[Rows from a dataset]
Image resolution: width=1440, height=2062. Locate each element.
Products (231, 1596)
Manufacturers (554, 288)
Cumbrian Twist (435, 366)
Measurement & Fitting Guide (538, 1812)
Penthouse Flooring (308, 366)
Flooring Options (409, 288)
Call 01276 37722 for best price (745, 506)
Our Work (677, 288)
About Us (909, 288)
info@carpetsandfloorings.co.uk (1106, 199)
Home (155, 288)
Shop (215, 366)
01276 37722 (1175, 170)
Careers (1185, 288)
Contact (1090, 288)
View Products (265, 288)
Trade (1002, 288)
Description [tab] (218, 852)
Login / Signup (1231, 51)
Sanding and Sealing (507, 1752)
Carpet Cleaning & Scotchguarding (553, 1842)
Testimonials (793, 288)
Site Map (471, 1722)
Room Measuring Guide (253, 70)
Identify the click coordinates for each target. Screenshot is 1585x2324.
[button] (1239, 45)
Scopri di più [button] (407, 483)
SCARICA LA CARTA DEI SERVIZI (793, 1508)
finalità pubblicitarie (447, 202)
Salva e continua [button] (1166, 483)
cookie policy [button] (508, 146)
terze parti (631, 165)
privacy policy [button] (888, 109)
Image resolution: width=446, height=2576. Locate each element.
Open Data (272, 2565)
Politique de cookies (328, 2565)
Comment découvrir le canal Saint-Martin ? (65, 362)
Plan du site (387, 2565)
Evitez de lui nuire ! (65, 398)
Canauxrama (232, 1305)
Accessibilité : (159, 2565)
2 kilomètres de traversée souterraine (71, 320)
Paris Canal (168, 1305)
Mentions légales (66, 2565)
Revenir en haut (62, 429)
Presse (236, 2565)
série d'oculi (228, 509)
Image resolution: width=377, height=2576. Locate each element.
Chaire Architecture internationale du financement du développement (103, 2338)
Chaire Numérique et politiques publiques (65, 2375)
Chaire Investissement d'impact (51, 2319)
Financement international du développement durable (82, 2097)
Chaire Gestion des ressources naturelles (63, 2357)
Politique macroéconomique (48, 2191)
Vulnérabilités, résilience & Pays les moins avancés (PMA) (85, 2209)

- _Aim of the exercise_: Reproduce every line of the records above verbatim.

- _Problem solution_:
Image resolution: width=1440, height=2062. Locate each element.
Products (231, 1596)
Manufacturers (554, 288)
Cumbrian Twist (435, 366)
Measurement & Fitting Guide (538, 1812)
Penthouse Flooring (308, 366)
Flooring Options (409, 288)
Call 01276 37722 for best price (745, 506)
Our Work (677, 288)
About Us (909, 288)
info@carpetsandfloorings.co.uk (1106, 199)
Home (155, 288)
Shop (215, 366)
01276 37722 (1175, 170)
Careers (1185, 288)
Contact (1090, 288)
View Products (265, 288)
Trade (1002, 288)
Description [tab] (218, 852)
Login / Signup (1231, 51)
Sanding and Sealing (507, 1752)
Carpet Cleaning & Scotchguarding (553, 1842)
Testimonials (793, 288)
Site Map (471, 1722)
Room Measuring Guide (253, 70)
Identify the click coordinates for each target. Screenshot is 1585x2324.
[button] (1239, 45)
Scopri di più [button] (407, 483)
SCARICA LA CARTA DEI SERVIZI (793, 1508)
finalità pubblicitarie (447, 202)
Salva e continua [button] (1166, 483)
cookie policy [button] (508, 146)
terze parti (631, 165)
privacy policy [button] (888, 109)
Image resolution: width=446, height=2576. Locate each element.
Open Data (272, 2565)
Politique de cookies (328, 2565)
Comment découvrir le canal Saint-Martin ? (65, 362)
Plan du site (387, 2565)
Evitez de lui nuire ! (65, 398)
Canauxrama (232, 1305)
Accessibilité : (159, 2565)
2 kilomètres de traversée souterraine (71, 320)
Paris Canal (168, 1305)
Mentions légales (66, 2565)
Revenir en haut (62, 429)
Presse (236, 2565)
série d'oculi (228, 509)
Image resolution: width=377, height=2576. Locate each element.
Chaire Architecture internationale du financement du développement (103, 2338)
Chaire Numérique et politiques publiques (65, 2375)
Chaire Investissement d'impact (51, 2319)
Financement international du développement durable (82, 2097)
Chaire Gestion des ressources naturelles (63, 2357)
Politique macroéconomique (48, 2191)
Vulnérabilités, résilience & Pays les moins avancés (PMA) (85, 2209)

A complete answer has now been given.